• Data excerpts:
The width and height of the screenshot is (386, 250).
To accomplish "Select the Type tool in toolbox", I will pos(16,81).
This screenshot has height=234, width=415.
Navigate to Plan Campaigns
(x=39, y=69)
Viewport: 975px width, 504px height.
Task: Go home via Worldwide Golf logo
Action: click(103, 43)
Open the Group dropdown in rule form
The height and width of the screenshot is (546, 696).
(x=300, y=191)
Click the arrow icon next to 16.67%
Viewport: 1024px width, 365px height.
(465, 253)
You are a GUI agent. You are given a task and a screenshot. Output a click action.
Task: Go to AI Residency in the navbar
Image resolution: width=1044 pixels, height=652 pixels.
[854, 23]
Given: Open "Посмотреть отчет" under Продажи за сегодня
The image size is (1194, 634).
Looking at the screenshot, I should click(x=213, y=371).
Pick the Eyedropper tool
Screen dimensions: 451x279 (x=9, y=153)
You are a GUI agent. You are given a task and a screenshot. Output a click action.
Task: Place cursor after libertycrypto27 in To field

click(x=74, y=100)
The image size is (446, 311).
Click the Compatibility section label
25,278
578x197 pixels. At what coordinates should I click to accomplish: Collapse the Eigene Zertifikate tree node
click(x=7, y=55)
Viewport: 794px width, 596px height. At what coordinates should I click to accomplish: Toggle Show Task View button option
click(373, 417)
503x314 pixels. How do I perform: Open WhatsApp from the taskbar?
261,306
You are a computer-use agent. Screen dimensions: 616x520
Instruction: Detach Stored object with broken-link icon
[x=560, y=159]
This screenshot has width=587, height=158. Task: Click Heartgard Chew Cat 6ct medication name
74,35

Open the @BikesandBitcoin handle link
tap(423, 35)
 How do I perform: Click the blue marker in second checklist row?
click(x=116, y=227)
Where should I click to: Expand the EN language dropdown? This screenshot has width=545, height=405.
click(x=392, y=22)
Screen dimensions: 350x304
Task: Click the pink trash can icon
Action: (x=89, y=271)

• Exercise description:
Starting at the first line of the records, print each line exactly, stopping after the line that contains "Продажи за сегодня".

• Solved exercise:
The width and height of the screenshot is (386, 250).
To accomplish "Select the Type tool in toolbox", I will pos(16,81).
This screenshot has height=234, width=415.
Navigate to Plan Campaigns
(x=39, y=69)
Viewport: 975px width, 504px height.
Task: Go home via Worldwide Golf logo
Action: click(103, 43)
Open the Group dropdown in rule form
The height and width of the screenshot is (546, 696).
(x=300, y=191)
Click the arrow icon next to 16.67%
Viewport: 1024px width, 365px height.
(465, 253)
You are a GUI agent. You are given a task and a screenshot. Output a click action.
Task: Go to AI Residency in the navbar
Image resolution: width=1044 pixels, height=652 pixels.
[854, 23]
Given: Open "Посмотреть отчет" under Продажи за сегодня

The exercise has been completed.